The adult form presents with the signs and symptoms of patellofemoral arthrosis. The symptoms are generally mild in comparison to the radiologic and physical findings. Rapid clinical deterioration is not the usual pattern.

CONGENITAL FORM

It is unusual for the congenital form to be detected at birth. The patella is palpable in the infant only with the knee in full extension. It is not ossified until 4 to 5 years of age, so radiographs are of no help. The presence of fixed flexion contracture at birth is characteristic of both arthrogryposis and congenital dislocation of the patella. If the former can be excluded, the latter is likely. Even though the patella is dislocated throughout the full range of knee movement, extension is often quite good. Even though extension may not be complete, the patient is able to bear weight on the extremity. Flexion and lateral seating of the patella external to the lateral condyle is not accompanied by pain, but the children have difficulty arising from the squatting or sitting position.

The knee, particularly in the flexed position, lacks the normal contour. The condyles are uncovered anteriorly, giving an apparent predominance of the medial femoral condyle. Genu valgum is a frequent concomitant deformity (70‑72) and is likely due to the lateral positioning of the entire extensor apparatus. The patella may be absent from its normal anterior position in extension as well as in flexion, or it may be nearly in the midline anteriorly in full extension, springing to the lateral side with the initiation of flexion. Because of the lateral position of the patella, the flexed knee presents a broader than usual appearance.

The range of movement of the knee may often be normal, although extensor power is diminished.

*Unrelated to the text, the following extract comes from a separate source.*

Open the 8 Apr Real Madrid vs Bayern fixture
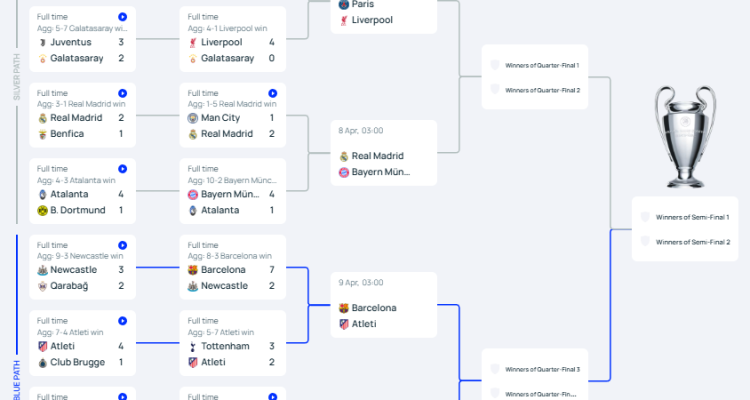(383, 154)
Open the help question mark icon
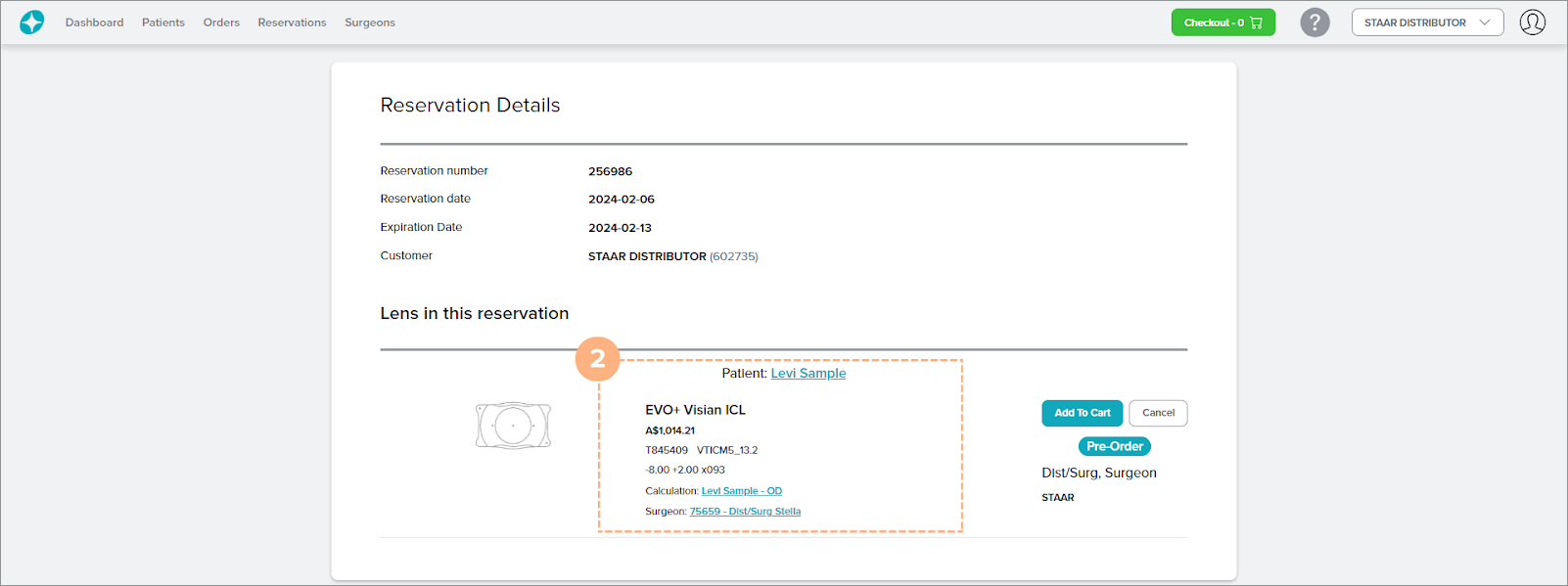The image size is (1568, 586). coord(1314,23)
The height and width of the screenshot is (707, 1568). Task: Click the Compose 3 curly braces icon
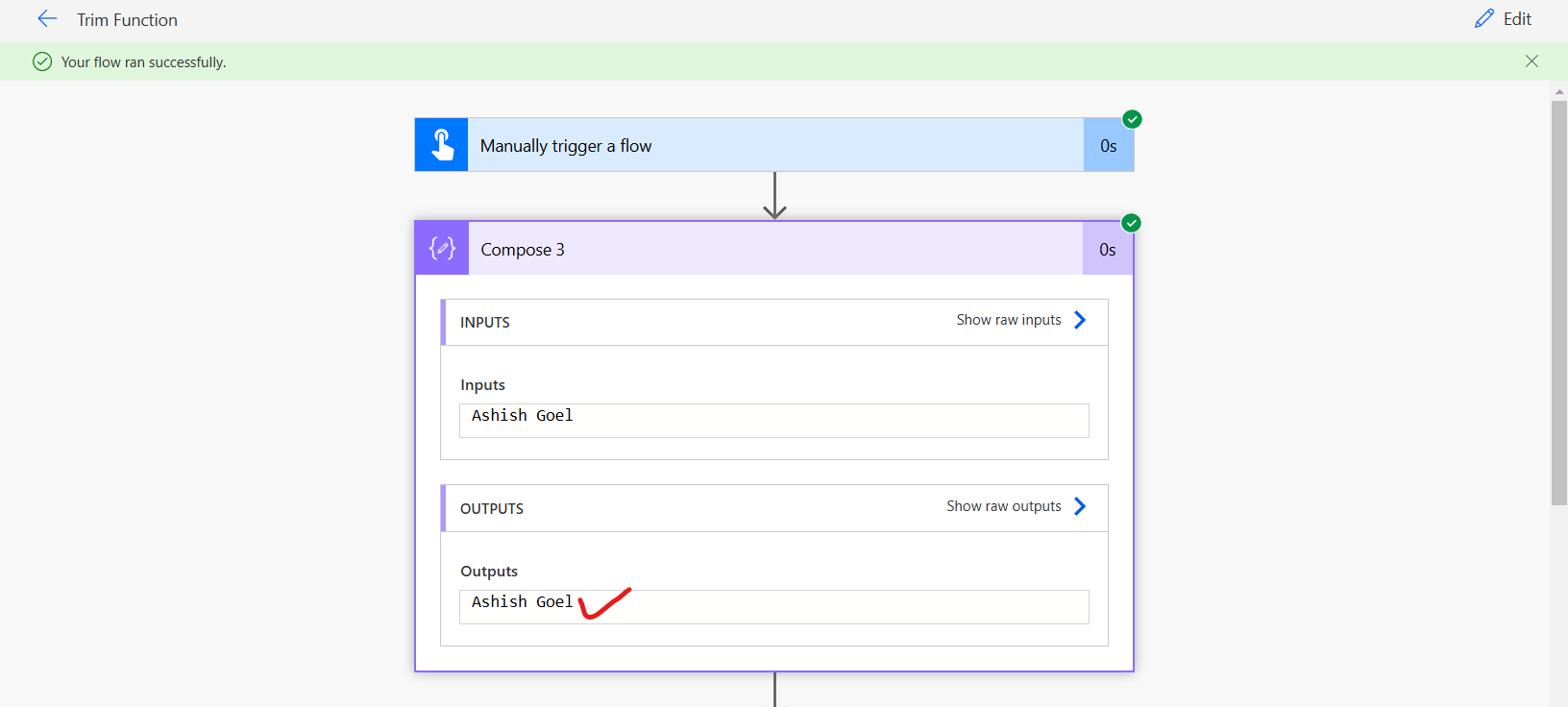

Some authors have reported extensor lag (70), whereas others have reported fixed flexion contracture of the knee (64, 66, 72, 73). The quadriceps inevitably shows considerable atrophy, most notably in the vastus medialis. In addition, a fibrous band from either the fascia lata or the vastus lateralis can often be palpated inserting into the superolateral border of the patella. An attempt to prevent the lateral dislocation of the patella, while flexing the knee passively, will bring out this band of fibrous tissue, which plays a determining role in the dislocation.

ACQUIRED FORM

The usual age of presentation is between 5 and 7 years. The patient reports that the patella has been moving laterally on flexion for only a short time (months), sometimes as a result of injury. Often, this is not accompanied by functional disability or acute pain, giving way, and swelling, as are commonly associated with recurrent dislocation in the adolescent or adult.

Because age of presentation for the acquired form is older, the patella is easily palpable and visualized. It is usually more nearly in the midline with the leg fully extended. Neither fixed flexion contracture nor quadriceps lag is present. The remainder of the physical examination is nearly the same as for the congenital form.